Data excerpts
"""

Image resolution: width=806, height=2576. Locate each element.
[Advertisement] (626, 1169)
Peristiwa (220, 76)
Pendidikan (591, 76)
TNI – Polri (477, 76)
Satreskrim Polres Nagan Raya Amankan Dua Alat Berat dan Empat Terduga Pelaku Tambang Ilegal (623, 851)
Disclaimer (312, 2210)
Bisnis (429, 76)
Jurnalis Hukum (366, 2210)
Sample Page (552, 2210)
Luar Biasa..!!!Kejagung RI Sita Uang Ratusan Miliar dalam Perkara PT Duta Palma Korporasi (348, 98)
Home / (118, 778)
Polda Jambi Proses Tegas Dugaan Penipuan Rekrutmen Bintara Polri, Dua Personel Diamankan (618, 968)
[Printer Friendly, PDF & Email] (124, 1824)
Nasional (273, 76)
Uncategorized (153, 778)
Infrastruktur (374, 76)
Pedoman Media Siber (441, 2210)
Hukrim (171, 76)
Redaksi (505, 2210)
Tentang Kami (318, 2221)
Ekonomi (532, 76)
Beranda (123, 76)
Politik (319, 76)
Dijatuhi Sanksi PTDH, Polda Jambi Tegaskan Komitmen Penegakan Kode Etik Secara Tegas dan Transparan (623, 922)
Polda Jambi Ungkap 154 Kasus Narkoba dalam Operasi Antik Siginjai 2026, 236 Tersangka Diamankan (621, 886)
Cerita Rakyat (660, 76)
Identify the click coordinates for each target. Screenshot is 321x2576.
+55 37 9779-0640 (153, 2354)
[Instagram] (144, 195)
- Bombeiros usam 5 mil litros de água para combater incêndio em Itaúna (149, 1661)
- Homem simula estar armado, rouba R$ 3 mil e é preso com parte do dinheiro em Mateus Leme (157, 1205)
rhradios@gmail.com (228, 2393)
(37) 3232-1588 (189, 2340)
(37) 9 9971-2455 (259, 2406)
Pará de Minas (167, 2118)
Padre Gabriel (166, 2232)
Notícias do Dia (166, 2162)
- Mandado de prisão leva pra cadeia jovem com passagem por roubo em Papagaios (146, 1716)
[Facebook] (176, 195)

"""

◆ Exercise goal: Write out again every entry above, exactly as given.

◆ Answer for this exercise:
Image resolution: width=806, height=2576. Locate each element.
[Advertisement] (626, 1169)
Peristiwa (220, 76)
Pendidikan (591, 76)
TNI – Polri (477, 76)
Satreskrim Polres Nagan Raya Amankan Dua Alat Berat dan Empat Terduga Pelaku Tambang Ilegal (623, 851)
Disclaimer (312, 2210)
Bisnis (429, 76)
Jurnalis Hukum (366, 2210)
Sample Page (552, 2210)
Luar Biasa..!!!Kejagung RI Sita Uang Ratusan Miliar dalam Perkara PT Duta Palma Korporasi (348, 98)
Home / (118, 778)
Polda Jambi Proses Tegas Dugaan Penipuan Rekrutmen Bintara Polri, Dua Personel Diamankan (618, 968)
[Printer Friendly, PDF & Email] (124, 1824)
Nasional (273, 76)
Uncategorized (153, 778)
Infrastruktur (374, 76)
Pedoman Media Siber (441, 2210)
Hukrim (171, 76)
Redaksi (505, 2210)
Tentang Kami (318, 2221)
Ekonomi (532, 76)
Beranda (123, 76)
Politik (319, 76)
Dijatuhi Sanksi PTDH, Polda Jambi Tegaskan Komitmen Penegakan Kode Etik Secara Tegas dan Transparan (623, 922)
Polda Jambi Ungkap 154 Kasus Narkoba dalam Operasi Antik Siginjai 2026, 236 Tersangka Diamankan (621, 886)
Cerita Rakyat (660, 76)
Identify the click coordinates for each target. Screenshot is 321x2576.
+55 37 9779-0640 (153, 2354)
[Instagram] (144, 195)
- Bombeiros usam 5 mil litros de água para combater incêndio em Itaúna (149, 1661)
- Homem simula estar armado, rouba R$ 3 mil e é preso com parte do dinheiro em Mateus Leme (157, 1205)
rhradios@gmail.com (228, 2393)
(37) 3232-1588 (189, 2340)
(37) 9 9971-2455 (259, 2406)
Pará de Minas (167, 2118)
Padre Gabriel (166, 2232)
Notícias do Dia (166, 2162)
- Mandado de prisão leva pra cadeia jovem com passagem por roubo em Papagaios (146, 1716)
[Facebook] (176, 195)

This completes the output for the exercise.